(Stored items)
▼

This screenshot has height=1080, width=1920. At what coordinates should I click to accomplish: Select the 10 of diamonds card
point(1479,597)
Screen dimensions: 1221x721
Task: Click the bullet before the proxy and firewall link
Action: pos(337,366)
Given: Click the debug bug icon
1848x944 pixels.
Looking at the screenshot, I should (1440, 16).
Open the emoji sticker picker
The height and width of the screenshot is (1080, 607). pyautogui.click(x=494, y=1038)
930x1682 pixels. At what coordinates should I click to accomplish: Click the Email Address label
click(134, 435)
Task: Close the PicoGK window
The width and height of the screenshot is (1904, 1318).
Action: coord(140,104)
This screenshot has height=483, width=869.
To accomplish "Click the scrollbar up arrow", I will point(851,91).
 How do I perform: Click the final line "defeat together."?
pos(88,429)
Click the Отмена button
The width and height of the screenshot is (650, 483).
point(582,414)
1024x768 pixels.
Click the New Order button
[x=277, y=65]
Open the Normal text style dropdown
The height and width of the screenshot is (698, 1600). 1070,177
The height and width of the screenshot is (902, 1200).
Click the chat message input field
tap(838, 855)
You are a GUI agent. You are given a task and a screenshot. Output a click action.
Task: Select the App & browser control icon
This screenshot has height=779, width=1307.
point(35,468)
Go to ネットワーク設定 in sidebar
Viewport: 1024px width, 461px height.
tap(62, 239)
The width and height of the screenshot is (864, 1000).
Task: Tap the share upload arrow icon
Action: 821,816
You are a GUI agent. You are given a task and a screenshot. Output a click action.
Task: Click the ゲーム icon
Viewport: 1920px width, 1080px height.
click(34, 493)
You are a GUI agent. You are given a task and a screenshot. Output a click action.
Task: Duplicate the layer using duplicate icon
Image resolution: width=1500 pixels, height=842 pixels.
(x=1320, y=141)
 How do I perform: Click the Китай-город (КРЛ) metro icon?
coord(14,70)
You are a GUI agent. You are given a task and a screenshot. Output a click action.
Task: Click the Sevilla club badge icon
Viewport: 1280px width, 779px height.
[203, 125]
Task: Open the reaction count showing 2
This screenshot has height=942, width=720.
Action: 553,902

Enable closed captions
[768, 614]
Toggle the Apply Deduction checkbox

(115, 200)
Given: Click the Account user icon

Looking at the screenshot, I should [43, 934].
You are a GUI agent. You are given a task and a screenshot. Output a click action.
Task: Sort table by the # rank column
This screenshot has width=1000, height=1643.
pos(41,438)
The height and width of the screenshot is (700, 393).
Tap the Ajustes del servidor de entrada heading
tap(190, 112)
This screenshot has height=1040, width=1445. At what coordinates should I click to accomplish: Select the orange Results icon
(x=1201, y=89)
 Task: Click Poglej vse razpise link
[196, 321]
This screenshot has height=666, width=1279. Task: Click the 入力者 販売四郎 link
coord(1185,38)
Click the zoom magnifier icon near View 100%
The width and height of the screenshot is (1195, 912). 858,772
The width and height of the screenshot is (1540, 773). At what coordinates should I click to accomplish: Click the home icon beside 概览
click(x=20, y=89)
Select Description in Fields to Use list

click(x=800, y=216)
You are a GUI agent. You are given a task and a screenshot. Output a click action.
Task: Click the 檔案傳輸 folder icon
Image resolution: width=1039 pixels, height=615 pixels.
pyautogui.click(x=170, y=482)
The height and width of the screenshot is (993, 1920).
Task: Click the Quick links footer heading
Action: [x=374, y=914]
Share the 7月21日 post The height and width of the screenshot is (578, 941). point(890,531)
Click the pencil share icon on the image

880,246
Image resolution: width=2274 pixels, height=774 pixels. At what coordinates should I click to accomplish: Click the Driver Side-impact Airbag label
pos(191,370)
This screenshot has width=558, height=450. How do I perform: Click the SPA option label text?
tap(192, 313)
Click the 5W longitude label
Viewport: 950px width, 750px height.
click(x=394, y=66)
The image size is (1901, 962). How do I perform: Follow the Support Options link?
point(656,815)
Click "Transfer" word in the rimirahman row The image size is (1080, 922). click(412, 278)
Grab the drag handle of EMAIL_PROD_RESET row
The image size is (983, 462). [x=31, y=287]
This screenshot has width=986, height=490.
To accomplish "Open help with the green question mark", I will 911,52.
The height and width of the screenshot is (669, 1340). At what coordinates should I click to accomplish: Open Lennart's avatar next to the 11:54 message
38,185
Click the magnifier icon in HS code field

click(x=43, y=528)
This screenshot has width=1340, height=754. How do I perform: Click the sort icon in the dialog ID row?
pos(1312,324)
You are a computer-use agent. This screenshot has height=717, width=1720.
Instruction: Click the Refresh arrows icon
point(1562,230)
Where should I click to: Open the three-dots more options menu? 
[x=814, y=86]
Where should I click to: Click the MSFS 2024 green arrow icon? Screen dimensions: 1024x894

▲

- Problem description -
Output, from the data above, the lines from the line with "This screenshot has height=483, width=869." to the line with "Task: Select the App & browser control icon" exactly as they stand, both ends included and nothing else.

- Exercise response -
This screenshot has height=483, width=869.
To accomplish "Click the scrollbar up arrow", I will point(851,91).
 How do I perform: Click the final line "defeat together."?
pos(88,429)
Click the Отмена button
The width and height of the screenshot is (650, 483).
point(582,414)
1024x768 pixels.
Click the New Order button
[x=277, y=65]
Open the Normal text style dropdown
The height and width of the screenshot is (698, 1600). 1070,177
The height and width of the screenshot is (902, 1200).
Click the chat message input field
tap(838, 855)
You are a GUI agent. You are given a task and a screenshot. Output a click action.
Task: Select the App & browser control icon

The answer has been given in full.